Task details ->
Extract every item below and copy each of its lines verbatim, without changing anything.
>> Begin
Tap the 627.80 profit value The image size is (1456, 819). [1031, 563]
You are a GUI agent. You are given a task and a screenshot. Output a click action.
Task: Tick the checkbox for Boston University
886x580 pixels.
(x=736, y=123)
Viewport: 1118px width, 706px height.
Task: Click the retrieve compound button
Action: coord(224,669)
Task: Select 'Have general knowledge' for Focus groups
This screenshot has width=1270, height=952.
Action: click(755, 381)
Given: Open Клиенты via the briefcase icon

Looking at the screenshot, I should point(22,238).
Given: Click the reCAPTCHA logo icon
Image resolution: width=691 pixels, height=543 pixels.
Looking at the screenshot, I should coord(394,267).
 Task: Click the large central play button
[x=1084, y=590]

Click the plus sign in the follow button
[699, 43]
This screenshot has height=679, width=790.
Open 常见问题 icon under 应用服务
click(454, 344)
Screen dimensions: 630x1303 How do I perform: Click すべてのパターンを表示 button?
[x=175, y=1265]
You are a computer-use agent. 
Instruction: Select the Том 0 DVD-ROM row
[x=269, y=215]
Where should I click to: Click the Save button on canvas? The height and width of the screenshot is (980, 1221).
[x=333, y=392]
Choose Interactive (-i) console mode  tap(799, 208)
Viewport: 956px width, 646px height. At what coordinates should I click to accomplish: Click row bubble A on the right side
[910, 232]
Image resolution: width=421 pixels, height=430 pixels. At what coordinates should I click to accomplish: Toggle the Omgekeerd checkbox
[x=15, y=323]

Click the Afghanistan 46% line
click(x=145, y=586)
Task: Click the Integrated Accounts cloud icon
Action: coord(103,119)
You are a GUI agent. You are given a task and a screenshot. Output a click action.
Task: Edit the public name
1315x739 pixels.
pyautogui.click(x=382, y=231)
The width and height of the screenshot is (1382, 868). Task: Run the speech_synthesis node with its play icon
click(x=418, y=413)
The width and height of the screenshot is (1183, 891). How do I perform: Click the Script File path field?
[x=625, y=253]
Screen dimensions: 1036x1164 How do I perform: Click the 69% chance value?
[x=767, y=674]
>> End
Answer below ->
Tap the 627.80 profit value The image size is (1456, 819). [1031, 563]
You are a GUI agent. You are given a task and a screenshot. Output a click action.
Task: Tick the checkbox for Boston University
886x580 pixels.
(x=736, y=123)
Viewport: 1118px width, 706px height.
Task: Click the retrieve compound button
Action: coord(224,669)
Task: Select 'Have general knowledge' for Focus groups
This screenshot has width=1270, height=952.
Action: click(755, 381)
Given: Open Клиенты via the briefcase icon

Looking at the screenshot, I should point(22,238).
Given: Click the reCAPTCHA logo icon
Image resolution: width=691 pixels, height=543 pixels.
Looking at the screenshot, I should coord(394,267).
 Task: Click the large central play button
[x=1084, y=590]

Click the plus sign in the follow button
[699, 43]
This screenshot has height=679, width=790.
Open 常见问题 icon under 应用服务
click(454, 344)
Screen dimensions: 630x1303 How do I perform: Click すべてのパターンを表示 button?
[x=175, y=1265]
You are a computer-use agent. 
Instruction: Select the Том 0 DVD-ROM row
[x=269, y=215]
Where should I click to: Click the Save button on canvas? The height and width of the screenshot is (980, 1221).
[x=333, y=392]
Choose Interactive (-i) console mode  tap(799, 208)
Viewport: 956px width, 646px height. At what coordinates should I click to accomplish: Click row bubble A on the right side
[910, 232]
Image resolution: width=421 pixels, height=430 pixels. At what coordinates should I click to accomplish: Toggle the Omgekeerd checkbox
[x=15, y=323]

Click the Afghanistan 46% line
click(x=145, y=586)
Task: Click the Integrated Accounts cloud icon
Action: coord(103,119)
You are a GUI agent. You are given a task and a screenshot. Output a click action.
Task: Edit the public name
1315x739 pixels.
pyautogui.click(x=382, y=231)
The width and height of the screenshot is (1382, 868). Task: Run the speech_synthesis node with its play icon
click(x=418, y=413)
The width and height of the screenshot is (1183, 891). How do I perform: Click the Script File path field?
[x=625, y=253]
Screen dimensions: 1036x1164 How do I perform: Click the 69% chance value?
[x=767, y=674]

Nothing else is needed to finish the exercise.